» **PROBLEM TO SOLVE**: Arrange everything from the start of the rows down to the line containing "label that describes" as a Markdown table with the columns Number and Line, skipping any blank lines.

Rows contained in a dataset
########################################
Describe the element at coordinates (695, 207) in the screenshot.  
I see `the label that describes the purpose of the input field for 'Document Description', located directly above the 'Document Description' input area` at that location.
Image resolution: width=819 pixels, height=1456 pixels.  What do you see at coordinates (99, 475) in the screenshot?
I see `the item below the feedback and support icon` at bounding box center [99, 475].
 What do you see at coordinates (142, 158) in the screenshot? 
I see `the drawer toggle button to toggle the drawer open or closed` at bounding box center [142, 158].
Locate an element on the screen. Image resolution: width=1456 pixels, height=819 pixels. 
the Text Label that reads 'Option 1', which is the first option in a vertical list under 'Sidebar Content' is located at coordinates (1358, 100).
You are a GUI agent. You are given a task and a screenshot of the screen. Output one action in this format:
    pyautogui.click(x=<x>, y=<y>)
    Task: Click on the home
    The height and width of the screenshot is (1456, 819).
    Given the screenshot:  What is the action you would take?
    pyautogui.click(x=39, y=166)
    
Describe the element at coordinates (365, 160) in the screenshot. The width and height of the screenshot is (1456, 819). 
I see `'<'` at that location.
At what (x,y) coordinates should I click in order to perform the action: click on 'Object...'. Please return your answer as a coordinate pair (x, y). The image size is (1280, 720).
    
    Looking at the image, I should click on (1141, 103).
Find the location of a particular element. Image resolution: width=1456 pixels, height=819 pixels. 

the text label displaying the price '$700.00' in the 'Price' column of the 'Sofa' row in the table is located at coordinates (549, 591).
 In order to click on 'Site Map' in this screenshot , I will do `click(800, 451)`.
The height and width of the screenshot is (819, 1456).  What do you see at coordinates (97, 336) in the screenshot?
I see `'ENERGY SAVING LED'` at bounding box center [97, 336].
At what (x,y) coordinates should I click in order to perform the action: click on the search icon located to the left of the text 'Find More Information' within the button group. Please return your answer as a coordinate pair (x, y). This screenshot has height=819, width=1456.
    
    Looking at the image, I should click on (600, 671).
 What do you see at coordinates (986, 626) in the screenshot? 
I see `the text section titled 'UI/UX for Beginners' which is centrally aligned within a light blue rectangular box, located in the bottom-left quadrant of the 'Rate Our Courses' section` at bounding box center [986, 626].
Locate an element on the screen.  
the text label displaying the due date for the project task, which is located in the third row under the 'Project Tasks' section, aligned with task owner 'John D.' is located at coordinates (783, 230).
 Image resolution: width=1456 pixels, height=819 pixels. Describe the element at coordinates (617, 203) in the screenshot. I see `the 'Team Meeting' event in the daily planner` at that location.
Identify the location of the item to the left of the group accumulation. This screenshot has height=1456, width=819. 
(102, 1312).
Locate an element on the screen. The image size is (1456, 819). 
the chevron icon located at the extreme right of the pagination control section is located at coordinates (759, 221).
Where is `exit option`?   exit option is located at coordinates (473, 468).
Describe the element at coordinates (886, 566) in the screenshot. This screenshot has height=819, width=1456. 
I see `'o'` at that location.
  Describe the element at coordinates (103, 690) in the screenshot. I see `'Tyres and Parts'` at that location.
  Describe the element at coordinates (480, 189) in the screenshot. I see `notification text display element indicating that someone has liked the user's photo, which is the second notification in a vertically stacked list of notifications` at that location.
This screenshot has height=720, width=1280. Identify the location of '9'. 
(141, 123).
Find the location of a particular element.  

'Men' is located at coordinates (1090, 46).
########################################
» **TASK ANSWER**:
| Number | Line |
|---|---|
| 1 | Describe the element at coordinates (695, 207) in the screenshot.   |
| 2 | I see `the label that describes the purpose of the input field for 'Document Description', located directly above the 'Document Description' input area` at that location. |